Brown had difficulty finding an anti-abortion group that best fit her, she said. She was repulsed the first time she attended an anti-abortion protest outside of an abortion clinic.

The protestors were holding several religious signs and declared women who got abortions were damned to go to hell.

"I kept thinking to myself, what if the girls who go in there change their minds? How could they look into the eyes of the people that condemned them to hell and ask them for help?" Brown said.

Brown went through several different anti-abortion organizations before she found PLAGAL. Brown said through PLAGAL, she was able to fully heal. She was finally able to move past her abortion. She began to dedicate herself to a life of Buddhism, using meditation to help her in times of stress and crisis.

In the midst of all of her healing, Brown found out her daughter was pregnant. She was able to convince her to keep the child, and her daughter gave birth to a boy named Nathan. In the following years, Nathan was diagnosed with "attention deficit hyperactivity disorder," or ADHD, and a spectrum of Autism. The financial toll that came with raising Nathan managed to ignite in Brown a desire to advocate for more welfare for women and their children.

"A big argument of the [abortion-rights group] is that [anti-abortion groups] don't care about the child after it's born, and to a certain extent they're right," Brown said.

She said right-wing, conservative politicians advocate for the illegalization of abortion but don't look enough at what drives women to abort in the first place.

Brown often tries to start funds for new mothers who choose not to raise their children themselves. Though Brown admits she has never actively sought the illegalization of abortions, it is something she believes should occur.

This stance was the most troubling for abortion-rights students who attended the event.

"[Anti-abortion groups] tend to idealize the world," said Ashley Arena, a senior psychology major. "The welfare that [Brown] is fighting for isn't here yet.

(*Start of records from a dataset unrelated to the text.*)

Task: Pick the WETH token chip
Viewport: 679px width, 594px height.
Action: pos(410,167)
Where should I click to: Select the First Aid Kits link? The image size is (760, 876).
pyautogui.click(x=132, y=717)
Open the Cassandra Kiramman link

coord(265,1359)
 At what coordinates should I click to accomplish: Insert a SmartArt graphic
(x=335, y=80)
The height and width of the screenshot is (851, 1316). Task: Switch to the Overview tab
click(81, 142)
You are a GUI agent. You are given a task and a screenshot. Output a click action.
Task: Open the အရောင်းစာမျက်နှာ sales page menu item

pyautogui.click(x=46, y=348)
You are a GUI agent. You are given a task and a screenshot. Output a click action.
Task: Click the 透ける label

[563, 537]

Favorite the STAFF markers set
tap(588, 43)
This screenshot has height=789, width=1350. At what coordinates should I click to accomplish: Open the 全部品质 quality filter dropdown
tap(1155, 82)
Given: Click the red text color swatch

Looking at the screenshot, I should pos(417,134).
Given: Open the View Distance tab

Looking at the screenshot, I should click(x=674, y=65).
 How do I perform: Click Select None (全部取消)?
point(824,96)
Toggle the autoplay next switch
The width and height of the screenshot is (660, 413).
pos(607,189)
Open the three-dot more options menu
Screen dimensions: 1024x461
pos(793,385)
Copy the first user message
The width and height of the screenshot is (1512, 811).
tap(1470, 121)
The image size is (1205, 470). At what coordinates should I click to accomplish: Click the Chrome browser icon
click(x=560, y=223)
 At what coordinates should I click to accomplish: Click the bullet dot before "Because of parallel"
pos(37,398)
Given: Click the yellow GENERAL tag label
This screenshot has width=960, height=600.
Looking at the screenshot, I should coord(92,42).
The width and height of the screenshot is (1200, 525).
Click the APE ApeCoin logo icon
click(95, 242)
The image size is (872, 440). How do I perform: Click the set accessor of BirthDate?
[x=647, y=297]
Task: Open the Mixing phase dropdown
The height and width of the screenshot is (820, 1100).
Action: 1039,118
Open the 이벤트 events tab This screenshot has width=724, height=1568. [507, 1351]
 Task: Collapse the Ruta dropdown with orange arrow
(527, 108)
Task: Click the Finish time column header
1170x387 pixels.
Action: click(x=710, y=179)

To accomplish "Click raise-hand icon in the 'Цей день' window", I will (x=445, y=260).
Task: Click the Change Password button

Until there is a world where abortions are no longer an option because of aid and proper education, it should still be an option for the women that want it."

After Brown finished her talk, she opened the floor for questions. Abortion-rights students who come had several questions for Brown, mainly on the use of photography of aborted fetuses in anti-abortion demonstrations. Brown maintained that photos are necessary to start discussion and stir emotions.